“The Divine Comedy” et la France

The Divine Comedy s’inspire directement du poème de Dante La Divine Comédie. Je te rassure cher lecteur, je ne vais pas te parler d’enfer ou de purgatoire mais juste un petit peu du paradis. En effet, lorsque l’on écoute la musique de The Divine Comedy on est en droit d’espérer que l’on sera éternellement bercé par ce genre de mélodies !

La musique de qui ??? The Divine Comedy est un groupe disons pop, même si en réalité c’est plus subtil que ça, créé en 1989 par Neil Hannon, auteur-compositeur-interprète irlandais. Au fur et à mesure des albums, les musiciens qui l’entourent changent, Neil Hannon demeurant la pierre angulaire du groupe.

Voilà une petite compilation des dix titres (cliquez pour écouter) :


Pour la petite histoire, le titre du dernier album en date, Victory For The Comic Muse, est une référence au tout premier album Fanfare For The Comic Muse (1990).

Et la France dans tout ça, qu’est-ce qu’elle vient faire là ???

Remontons aux sources puisque la musique de The Divine Comedy a été fortement influencée par REM, Scott Walker mais également par Jacques Brel ou encore Serge Gainsbourg.

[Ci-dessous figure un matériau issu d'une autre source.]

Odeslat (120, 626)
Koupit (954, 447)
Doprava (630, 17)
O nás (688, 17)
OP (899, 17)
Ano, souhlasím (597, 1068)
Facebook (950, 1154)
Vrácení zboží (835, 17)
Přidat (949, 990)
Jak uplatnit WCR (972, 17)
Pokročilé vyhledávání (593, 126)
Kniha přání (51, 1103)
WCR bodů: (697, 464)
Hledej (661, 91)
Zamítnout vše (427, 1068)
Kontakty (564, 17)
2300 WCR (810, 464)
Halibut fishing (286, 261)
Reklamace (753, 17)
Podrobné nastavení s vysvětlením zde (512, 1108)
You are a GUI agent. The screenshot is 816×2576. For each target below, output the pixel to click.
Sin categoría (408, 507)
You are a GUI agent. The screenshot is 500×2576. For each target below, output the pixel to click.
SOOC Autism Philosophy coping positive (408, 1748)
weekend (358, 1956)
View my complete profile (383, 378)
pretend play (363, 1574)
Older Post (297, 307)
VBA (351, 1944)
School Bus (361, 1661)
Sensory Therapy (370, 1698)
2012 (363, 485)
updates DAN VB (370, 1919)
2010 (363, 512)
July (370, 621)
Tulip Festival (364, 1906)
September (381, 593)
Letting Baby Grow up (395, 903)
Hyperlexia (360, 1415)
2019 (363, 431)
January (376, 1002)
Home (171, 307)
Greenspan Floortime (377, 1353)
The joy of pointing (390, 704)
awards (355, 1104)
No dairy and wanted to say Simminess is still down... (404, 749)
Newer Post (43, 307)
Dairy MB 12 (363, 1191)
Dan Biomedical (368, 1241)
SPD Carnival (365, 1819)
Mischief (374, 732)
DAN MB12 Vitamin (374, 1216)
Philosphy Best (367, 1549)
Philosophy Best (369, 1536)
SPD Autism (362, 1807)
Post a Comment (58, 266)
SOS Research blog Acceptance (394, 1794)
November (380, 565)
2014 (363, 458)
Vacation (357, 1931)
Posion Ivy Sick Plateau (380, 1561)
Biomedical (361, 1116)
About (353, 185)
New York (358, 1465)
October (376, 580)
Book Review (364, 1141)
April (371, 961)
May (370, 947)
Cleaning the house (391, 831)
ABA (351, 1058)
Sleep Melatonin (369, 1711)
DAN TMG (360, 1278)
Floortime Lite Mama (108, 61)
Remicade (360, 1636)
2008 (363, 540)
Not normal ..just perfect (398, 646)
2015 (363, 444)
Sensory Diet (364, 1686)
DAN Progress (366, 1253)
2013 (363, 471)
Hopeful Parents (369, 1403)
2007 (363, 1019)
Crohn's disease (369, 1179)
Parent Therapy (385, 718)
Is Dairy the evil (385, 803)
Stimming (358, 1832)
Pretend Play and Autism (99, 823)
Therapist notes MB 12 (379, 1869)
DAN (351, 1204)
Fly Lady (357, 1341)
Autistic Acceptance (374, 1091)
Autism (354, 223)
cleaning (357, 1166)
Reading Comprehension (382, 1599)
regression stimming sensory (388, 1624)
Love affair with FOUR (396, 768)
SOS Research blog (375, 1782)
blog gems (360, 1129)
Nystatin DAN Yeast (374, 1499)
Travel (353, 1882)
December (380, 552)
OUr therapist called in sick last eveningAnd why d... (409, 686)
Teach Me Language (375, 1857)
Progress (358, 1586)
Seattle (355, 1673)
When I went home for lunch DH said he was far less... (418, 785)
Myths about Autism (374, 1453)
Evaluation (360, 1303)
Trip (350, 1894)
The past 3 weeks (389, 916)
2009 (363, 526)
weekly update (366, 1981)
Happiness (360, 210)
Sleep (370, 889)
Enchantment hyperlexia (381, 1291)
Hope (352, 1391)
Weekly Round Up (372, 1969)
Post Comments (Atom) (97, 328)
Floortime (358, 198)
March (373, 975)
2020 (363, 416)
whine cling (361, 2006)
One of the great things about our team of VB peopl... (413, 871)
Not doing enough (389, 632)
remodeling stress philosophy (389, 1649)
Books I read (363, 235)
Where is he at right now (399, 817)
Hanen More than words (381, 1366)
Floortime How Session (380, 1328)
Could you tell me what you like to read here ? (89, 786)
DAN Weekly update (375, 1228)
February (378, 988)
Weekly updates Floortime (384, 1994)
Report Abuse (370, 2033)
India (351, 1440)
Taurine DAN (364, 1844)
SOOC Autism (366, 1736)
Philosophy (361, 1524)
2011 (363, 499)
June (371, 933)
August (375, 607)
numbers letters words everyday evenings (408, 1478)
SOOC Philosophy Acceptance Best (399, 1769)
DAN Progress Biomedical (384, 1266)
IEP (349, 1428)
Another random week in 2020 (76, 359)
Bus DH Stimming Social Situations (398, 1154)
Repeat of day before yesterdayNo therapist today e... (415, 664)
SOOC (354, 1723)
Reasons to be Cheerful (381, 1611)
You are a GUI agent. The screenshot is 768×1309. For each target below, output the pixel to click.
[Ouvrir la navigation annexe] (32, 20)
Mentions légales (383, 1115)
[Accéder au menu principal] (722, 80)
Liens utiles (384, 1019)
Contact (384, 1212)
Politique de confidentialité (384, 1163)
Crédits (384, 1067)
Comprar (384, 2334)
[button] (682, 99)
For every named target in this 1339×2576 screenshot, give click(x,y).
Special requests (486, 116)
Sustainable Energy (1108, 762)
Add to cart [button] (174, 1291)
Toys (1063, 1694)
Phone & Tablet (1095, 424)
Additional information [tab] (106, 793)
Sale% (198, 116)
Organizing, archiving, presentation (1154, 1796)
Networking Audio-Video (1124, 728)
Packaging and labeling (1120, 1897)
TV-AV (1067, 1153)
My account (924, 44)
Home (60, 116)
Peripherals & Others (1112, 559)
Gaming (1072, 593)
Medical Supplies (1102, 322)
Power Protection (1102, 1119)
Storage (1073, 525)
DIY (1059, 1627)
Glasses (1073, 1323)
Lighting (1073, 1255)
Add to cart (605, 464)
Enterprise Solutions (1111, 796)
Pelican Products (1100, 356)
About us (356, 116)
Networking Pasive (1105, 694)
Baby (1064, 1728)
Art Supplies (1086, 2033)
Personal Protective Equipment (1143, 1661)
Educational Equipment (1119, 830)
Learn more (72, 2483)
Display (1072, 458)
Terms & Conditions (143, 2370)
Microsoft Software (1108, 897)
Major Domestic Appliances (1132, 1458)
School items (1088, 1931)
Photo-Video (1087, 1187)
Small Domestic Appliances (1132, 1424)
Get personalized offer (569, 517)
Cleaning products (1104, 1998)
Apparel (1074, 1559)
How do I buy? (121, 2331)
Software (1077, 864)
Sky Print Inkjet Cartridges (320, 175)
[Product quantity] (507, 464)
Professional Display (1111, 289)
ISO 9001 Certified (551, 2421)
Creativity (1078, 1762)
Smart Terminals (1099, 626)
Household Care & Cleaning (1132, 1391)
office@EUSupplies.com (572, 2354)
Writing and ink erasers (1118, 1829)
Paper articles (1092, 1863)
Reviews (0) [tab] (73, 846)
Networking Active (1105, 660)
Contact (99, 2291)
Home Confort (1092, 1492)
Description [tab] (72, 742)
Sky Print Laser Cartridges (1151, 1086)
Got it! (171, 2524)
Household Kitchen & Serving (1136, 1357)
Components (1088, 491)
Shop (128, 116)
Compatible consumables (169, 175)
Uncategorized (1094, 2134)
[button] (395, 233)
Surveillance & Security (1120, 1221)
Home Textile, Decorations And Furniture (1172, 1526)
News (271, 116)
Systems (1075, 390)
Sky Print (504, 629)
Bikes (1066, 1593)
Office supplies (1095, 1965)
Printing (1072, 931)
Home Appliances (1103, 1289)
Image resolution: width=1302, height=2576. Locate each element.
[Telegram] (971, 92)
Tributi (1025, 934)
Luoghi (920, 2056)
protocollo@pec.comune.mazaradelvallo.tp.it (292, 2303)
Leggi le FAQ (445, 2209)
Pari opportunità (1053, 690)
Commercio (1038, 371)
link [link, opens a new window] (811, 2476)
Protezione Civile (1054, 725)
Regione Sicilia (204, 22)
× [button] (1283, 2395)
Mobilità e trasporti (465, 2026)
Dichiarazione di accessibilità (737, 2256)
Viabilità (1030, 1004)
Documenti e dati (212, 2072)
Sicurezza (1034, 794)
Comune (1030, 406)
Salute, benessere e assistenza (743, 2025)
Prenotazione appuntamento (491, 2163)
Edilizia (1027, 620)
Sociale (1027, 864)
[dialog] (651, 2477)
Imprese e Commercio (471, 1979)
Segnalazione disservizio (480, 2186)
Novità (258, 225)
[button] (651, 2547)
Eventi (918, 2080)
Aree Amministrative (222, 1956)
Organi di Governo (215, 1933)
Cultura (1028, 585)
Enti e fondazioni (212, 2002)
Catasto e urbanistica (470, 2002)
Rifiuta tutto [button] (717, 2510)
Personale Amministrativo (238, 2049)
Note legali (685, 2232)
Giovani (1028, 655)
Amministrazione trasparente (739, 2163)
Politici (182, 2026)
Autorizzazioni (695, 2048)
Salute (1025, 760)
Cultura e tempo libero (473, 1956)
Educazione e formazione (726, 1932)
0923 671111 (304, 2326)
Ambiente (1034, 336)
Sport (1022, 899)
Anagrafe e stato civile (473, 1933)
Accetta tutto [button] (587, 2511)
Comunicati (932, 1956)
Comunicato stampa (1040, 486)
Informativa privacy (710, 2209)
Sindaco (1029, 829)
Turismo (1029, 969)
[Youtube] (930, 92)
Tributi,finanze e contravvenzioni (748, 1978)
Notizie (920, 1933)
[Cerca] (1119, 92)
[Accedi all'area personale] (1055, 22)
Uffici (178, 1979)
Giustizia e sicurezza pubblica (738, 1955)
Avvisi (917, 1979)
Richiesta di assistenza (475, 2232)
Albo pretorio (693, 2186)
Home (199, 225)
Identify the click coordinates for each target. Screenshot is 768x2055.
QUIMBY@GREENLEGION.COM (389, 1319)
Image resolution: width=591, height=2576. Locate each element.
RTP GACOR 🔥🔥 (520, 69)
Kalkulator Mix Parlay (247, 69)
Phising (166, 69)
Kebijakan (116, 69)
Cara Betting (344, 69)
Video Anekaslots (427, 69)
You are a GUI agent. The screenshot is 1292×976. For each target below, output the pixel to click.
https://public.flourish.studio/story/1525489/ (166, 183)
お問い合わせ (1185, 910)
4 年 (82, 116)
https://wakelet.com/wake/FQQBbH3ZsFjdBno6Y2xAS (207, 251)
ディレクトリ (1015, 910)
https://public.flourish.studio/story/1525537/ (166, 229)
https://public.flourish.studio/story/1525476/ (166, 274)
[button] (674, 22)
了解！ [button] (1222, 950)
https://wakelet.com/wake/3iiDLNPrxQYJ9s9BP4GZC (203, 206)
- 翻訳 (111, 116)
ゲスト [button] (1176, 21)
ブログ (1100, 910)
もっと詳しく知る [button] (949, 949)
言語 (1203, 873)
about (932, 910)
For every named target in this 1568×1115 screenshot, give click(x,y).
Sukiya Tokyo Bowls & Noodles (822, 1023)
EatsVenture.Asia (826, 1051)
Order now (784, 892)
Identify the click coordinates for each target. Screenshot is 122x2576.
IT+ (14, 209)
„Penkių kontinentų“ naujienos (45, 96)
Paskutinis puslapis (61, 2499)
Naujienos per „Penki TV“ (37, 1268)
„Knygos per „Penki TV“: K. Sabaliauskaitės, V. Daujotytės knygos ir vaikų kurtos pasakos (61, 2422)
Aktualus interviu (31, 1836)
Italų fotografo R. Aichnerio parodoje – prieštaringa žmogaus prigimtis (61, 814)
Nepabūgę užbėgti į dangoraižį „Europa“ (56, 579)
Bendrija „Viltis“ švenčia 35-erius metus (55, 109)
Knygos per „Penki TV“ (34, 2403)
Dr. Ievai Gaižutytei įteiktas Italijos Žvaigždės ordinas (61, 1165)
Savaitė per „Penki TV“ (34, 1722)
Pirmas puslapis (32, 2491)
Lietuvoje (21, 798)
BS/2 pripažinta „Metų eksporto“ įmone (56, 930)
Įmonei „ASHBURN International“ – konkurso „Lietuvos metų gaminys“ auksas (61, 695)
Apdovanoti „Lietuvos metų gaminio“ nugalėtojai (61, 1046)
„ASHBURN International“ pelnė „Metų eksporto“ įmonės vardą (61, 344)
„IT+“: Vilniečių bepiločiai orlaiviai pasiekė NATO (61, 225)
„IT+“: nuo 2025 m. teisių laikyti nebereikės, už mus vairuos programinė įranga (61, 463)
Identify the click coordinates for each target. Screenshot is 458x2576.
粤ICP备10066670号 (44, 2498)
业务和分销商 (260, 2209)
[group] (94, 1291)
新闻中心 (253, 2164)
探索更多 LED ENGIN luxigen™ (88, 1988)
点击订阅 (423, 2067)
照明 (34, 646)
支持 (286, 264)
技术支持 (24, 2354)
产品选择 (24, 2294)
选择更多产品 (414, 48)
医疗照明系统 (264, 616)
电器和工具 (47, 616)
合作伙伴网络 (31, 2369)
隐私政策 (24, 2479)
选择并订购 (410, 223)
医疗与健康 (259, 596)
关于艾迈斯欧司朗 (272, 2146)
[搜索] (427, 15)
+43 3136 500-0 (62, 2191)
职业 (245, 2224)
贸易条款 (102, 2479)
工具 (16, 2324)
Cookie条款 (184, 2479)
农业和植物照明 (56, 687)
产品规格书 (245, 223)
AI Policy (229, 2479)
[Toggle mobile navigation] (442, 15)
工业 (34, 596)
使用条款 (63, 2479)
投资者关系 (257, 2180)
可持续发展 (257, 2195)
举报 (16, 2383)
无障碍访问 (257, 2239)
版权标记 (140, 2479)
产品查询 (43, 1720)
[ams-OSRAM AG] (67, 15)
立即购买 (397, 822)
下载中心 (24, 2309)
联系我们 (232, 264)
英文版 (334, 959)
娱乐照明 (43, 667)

Et bien figurez-vous que lorsque l’on se penche un instant sur la discographie de Neil Hannon on y trouve des musiciens français. En effet, il a écrit les paroles de Somewhere Between Waking And Sleeping du groupe français Air. Plus tard, il a été contacté par Jane Birkin qui cherchait quelqu’un ayant des chansons pour son nouvel album, c’est ainsi qu’est né Home, sans jamais se rencontrer, uniquement par conversations téléphoniques. Le hasard fait bien les choses puisque tous les éléments mélangés ensemble lui ont permis de travailler avec Charlotte Gainsbourg (fille de Serge Gainsbourg, un de ses modèles, et de Jane Birkin, avec qui il a travaillé, et dont l’album 5:55 est produit par le groupe Air que connaît déjà Neil). De cette collaboration on a pu écouter Beauty Mark et le titre le plus connu The Songs that we Sing (lien vers la vidéo du duo en live avec Neil Hannon dans l’émission “Taratata”).

On retrouve aussi la musique de Neil Hannon dans les salles obscures puisque l’un de ses titres est présent dans la bande-originale du film Ceux qui m’aiment prendront le train de Patrice Chéreau. De même que dans Le fabuleux destin d’Amélie Poulain de Jean-Pierre Jeunet. Et oui, le titre Les Jours tristes, extrait de l’album L’absente, et présent dans le film, est en réalité une co-écriture de la part de Neil Hannon avec  Yann Tiersen (qui est l’auteur de la quasi-totalité de la bande son du film). Neil Hannon a d’ailleurs repris ce titre en bonus d’un de ses singles (écoutez cette version).

Leur collaboration ne s’arrête pas là puisque les deux hommes ont chanté ensemble le titre de David Bowie Life on Mars lors de la “Black Session” de Yann Tiersen. Ce dernier a joué de l’accordéon sur le titre Sticks and Stones dans l’album Absent Friends de The Divine Comedy.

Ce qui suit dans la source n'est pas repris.